Crumbley pleaded guilty to all 24 counts against him, withdrawing an insanity defense and instead accepting guilt for his involvement in the mass shooting at Oxford High School in 2021.
The 16-year-old accepted guilt to four counts of murder, one count of terrorism, seven counts of assault with intent to murder, and 12 counts of possession of a firearm while in the commission of a felony.
The terrorism charge is the first time that a charge like this has stuck at the state level and has major implications on the 1,800 students in the school that day.
Among them was Andrea Jones' son, Griffen. He's now a senior at the high school and was in the hallway when the gunfire erupted, terrorizing the school and community.
"It changes you it changes your life it’s never the same," Jones said. "It's terrorism on any level no matter how you look at it. Anyone in the building is a victim."
Prosecutor Karen McDonald said the terrorism charge was necessary to give all the victims of the shooting, even if they weren't physically hurt or relatives of murdered victims, to speak.
"It guarantees that every person that was in the high school that day will have a chance, if they want, to speak in their own words how that's affected them," McDonald said. "It's the first time that they have had this opportunity, including the ones that were terrorized will have that opportunity."
More Oxford shooting news:
- Ethan Crumbley guilty plea: Why accused Oxford High School shooter gets another hearing
- James and Jennifer Crumbley request release from jail as Oxford High School shooting cases progress
- Ven Johnson says Oxford High School missed 'stop signs' before shooting
- Prosecutor Karen McDonald seeks to curb gun violence by reporting advanced warning signs
Jones said her son's pain is more real than people may initially think.
"I hope every shooting after this follows suit and does the same thing," she said.
The shooter is facing life without parole and has a hearing set for February where Judge Rowe will decide if the sentence is fitting.
Jones thinks it's the right sentence for him to spend life in prison.
"Yes, I do. The crime that was committed at the age he was at I don't think he could be rehabilitated enough to be let out," Jones said.
She's grateful for the plea deal and that it won't trigger families any more than it already does.
"I think we feel lighter for it's one less huge part of it. The parents' trial will be next and with all the civil suits it could take years," she said.
The civil suits against school officials have now been strengthened by new information that came out in the plea hearing. In the shooter’s own words, he confirmed he had his gun, the murder weapon, and ammunition in his backpack as school officials questioned him about a disturbing drawing he’d done.

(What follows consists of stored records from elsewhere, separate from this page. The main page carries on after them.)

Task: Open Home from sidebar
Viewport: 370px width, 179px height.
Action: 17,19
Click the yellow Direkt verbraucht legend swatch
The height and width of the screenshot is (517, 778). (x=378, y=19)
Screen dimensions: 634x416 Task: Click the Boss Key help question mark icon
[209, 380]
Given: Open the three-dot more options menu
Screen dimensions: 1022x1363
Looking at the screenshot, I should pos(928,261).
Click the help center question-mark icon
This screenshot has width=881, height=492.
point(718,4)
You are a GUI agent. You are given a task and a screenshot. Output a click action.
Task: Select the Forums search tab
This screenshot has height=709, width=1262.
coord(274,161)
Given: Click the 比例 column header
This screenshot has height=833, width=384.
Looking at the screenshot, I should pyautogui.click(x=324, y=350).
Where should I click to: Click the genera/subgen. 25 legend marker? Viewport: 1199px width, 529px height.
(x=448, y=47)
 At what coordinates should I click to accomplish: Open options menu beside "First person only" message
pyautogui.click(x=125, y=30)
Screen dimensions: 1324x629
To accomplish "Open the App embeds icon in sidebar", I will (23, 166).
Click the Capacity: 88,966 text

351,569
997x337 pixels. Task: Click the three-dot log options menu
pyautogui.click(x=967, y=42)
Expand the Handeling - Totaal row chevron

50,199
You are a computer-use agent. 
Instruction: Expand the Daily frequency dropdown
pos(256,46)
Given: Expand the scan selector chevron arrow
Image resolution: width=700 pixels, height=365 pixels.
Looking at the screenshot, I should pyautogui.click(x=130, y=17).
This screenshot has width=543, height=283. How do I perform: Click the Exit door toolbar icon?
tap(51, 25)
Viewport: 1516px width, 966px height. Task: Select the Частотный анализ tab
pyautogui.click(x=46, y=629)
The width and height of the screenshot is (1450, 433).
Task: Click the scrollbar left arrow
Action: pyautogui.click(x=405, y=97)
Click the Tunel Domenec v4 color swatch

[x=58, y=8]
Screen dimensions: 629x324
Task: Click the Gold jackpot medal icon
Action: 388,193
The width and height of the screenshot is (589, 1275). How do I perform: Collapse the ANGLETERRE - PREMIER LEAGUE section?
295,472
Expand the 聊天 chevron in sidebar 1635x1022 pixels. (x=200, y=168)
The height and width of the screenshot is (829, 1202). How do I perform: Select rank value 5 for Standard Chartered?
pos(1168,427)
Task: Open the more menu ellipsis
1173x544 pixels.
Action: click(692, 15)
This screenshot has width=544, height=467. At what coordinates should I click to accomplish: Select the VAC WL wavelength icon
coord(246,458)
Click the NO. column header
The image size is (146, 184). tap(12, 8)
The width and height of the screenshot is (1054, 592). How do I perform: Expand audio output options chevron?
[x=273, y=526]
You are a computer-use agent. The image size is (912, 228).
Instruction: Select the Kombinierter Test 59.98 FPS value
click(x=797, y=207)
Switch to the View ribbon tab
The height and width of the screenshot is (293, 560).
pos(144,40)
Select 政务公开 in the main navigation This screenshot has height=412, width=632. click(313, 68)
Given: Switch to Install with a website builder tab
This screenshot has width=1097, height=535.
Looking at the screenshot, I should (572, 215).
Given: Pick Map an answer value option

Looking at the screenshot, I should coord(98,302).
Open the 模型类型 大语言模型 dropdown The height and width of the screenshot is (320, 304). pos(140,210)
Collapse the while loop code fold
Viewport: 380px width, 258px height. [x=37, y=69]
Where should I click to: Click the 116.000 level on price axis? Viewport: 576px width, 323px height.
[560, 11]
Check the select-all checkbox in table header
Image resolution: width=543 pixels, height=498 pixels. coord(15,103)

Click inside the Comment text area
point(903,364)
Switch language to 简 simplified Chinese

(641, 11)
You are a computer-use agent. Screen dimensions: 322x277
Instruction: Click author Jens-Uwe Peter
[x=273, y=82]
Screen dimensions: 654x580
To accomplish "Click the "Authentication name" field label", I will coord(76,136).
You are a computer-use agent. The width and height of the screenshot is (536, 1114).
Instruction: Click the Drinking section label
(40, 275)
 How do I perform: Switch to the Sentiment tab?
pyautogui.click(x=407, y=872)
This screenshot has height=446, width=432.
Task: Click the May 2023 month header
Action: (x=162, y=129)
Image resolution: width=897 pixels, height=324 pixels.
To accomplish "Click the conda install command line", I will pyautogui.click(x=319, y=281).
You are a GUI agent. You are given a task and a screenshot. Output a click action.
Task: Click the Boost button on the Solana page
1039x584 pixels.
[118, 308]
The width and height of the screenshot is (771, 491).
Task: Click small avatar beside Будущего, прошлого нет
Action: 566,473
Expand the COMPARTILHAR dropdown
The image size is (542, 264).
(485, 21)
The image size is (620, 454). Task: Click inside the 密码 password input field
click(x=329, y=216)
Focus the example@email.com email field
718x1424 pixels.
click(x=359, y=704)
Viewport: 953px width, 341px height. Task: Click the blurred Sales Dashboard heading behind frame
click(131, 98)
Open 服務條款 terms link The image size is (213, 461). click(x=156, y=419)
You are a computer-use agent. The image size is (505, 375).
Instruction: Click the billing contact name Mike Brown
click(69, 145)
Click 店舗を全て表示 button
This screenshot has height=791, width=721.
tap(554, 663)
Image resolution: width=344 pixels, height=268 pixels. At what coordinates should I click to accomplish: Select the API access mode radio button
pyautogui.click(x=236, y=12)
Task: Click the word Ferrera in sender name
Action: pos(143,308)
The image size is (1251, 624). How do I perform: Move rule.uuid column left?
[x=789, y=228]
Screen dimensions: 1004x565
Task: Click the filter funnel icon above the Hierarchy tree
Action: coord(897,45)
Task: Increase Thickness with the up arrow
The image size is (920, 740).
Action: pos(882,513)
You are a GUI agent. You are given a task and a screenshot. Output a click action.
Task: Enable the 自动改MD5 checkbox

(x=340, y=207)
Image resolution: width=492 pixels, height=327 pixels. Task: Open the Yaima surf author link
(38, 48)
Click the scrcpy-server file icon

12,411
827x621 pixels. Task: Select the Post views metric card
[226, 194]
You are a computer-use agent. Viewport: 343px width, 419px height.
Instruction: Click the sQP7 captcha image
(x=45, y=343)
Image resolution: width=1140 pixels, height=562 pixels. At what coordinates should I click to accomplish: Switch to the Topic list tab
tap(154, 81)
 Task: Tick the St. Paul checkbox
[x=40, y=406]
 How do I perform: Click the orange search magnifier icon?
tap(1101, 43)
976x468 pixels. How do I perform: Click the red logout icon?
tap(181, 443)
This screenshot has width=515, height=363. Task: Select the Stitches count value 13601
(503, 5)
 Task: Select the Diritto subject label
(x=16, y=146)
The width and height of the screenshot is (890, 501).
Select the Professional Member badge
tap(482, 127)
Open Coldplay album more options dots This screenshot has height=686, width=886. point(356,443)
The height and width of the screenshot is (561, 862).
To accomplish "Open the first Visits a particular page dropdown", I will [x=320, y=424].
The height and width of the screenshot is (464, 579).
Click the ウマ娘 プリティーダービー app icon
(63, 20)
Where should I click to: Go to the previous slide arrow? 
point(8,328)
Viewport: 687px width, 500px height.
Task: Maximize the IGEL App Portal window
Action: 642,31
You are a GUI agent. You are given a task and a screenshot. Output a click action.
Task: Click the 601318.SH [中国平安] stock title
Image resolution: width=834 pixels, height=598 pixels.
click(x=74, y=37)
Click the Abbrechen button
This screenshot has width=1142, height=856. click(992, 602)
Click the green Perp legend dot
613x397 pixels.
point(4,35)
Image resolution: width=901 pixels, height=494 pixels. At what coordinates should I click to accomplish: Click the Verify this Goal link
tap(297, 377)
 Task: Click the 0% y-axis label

Attorneys say a search could have prevented the shooting.
"We still have employees that were directly involved in this incident employed in the district and not on administrative leave. (They're) still in contact with our kids and we are not getting answers, we are not getting accountability since day one from the district," Jones said.
During his plea hearing, Crumbley said he obtained a handgun after asking his parents to buy him one. He also picked out the gun, gave his dad the money to purchase it, and obtained it while it was unsecured.